Vacuum strips away the comforting lie that space kills by instant explosion or flash freezing. In reality, the danger is slower and more mechanical: once ambient pressure collapses, the fluids inside a human body start to boil, not from heat but from physics.
With external pressure near zero, the boiling point of water drops below normal body temperature, triggering ebullism in blood and tissue fluids. Circulatory pressure and homeostasis hold out for a few seconds, but dissolved gases come out of solution, capillaries distend, and gas embolism becomes a real threat long before true hypothermia. Oxygen partial pressure plunges, arterial saturation crashes, and cerebral hypoxia follows in moments while core temperature barely has time to shift.

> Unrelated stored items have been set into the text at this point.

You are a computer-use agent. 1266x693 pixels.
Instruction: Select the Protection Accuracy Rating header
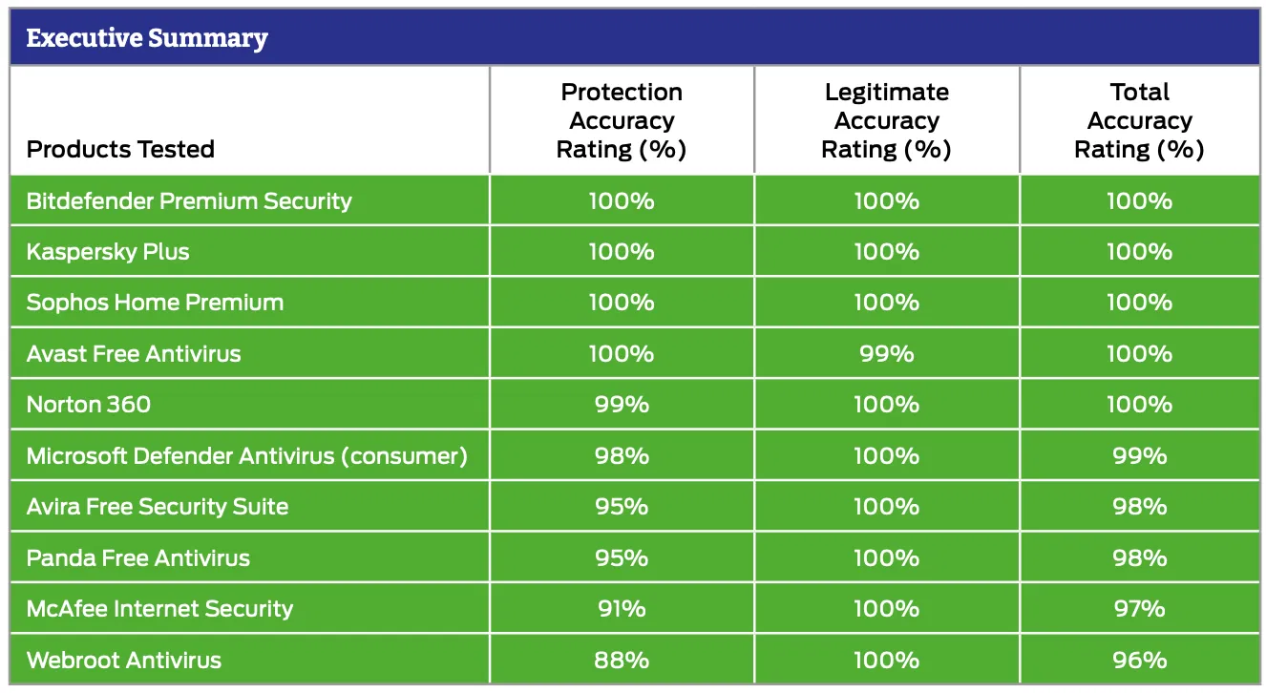point(622,121)
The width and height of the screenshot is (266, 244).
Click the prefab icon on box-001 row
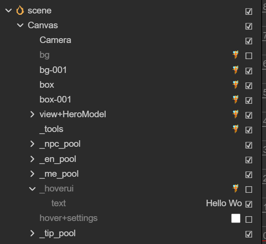(x=236, y=99)
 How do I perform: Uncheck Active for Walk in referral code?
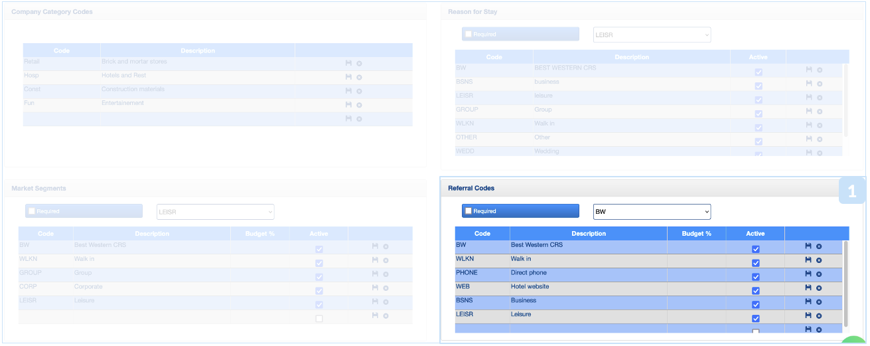click(x=755, y=263)
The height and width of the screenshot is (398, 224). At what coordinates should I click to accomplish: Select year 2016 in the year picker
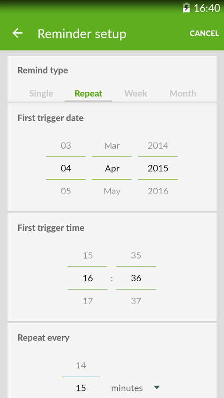(x=158, y=191)
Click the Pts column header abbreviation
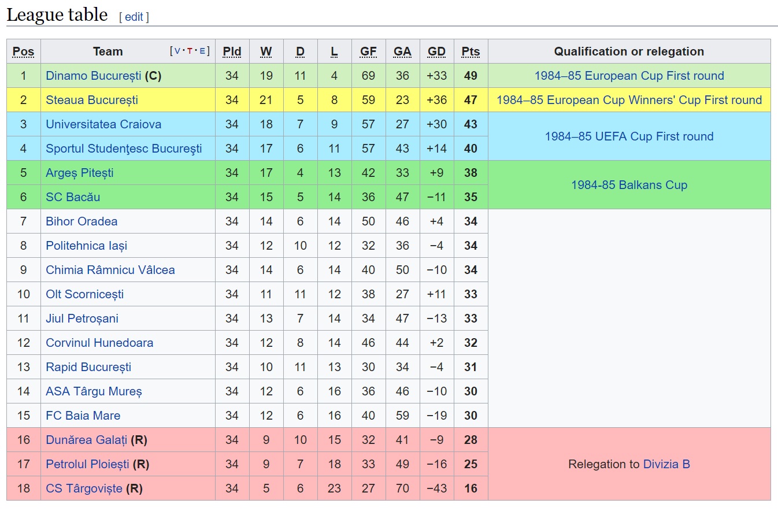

Spacesuits answer this slow-motion failure by acting as personal life-support submarines for the void. Their primary task is not armor but controlled pressure: a sealed shell and gas-regulation system maintain a survivable internal atmosphere, keeping vapor pressure of body fluids below the boiling threshold. Integrated thermal regulation, using active heat-exchange loops and radiative control, manages conductive loss and solar gain. Closed-loop life-support handles oxygen supply, carbon dioxide scrubbing, and humidity control, while structural layers distribute mechanical stress so that joints can move without compromising cabin-equivalent pressure.